Ultrasensitive, colorimetric detection of microRNAs based on isothermal exponential amplification reaction-assisted gold nanoparticle amplification

MicroRNAs (miRNAs) play important roles in a wide range of biological processes, and their aberrant expressions are linked to a large number of human diseases and disorders. In this work, we developed a colorimetric method for rapid, ultrasensitive miRNA detection via isothermal exponential amplification reaction (EXPAR)-assisted gold nanoparticle (AuNP) amplification. The sensing probe designed with a tandem phosphorothioate modification in the backbone of the polyadenines at the 5' terminus was employed to directly assemble onto the surface of AuNP with high adsorption affinity.

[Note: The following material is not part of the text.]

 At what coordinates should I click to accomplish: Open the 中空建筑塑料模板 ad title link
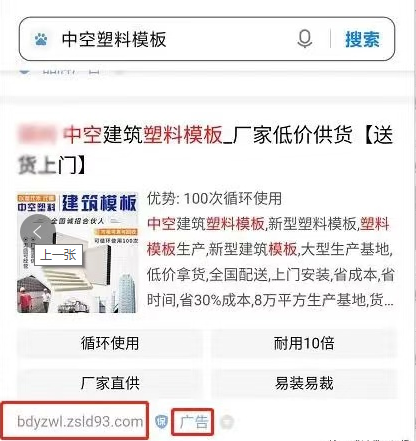click(x=206, y=150)
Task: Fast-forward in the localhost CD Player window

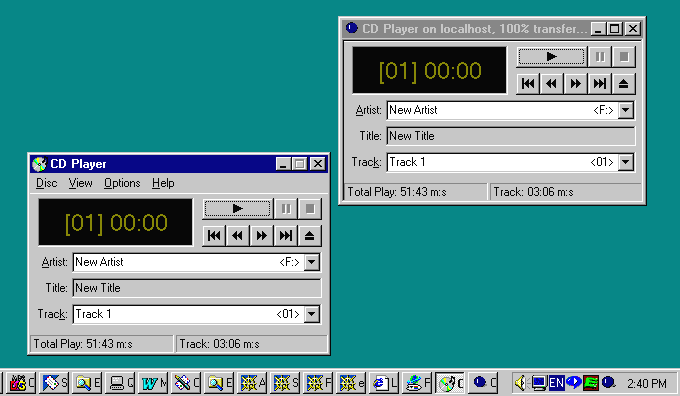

The recognition domain at the 3' terminus of the sensing probe hybridizes with target miRNAs to trigger EXPAR with exponential signal amplification. With the amplification reaction with the action of DNA polymerase, the sensing probe gradually detaches from the AuNP, resulting in the aggregation of bare AuNPs in the high-salt reaction environment due to lack of DNA protection. The presence of AuNP aggregation is conveniently measured by UV-vis spectroscopy. Our proposed method could provide a linear detection range from 50fM to 10nM with a detection limit of ∼46fM within 60min, and also discriminate a single-nucleotide difference between homologous miRNAs.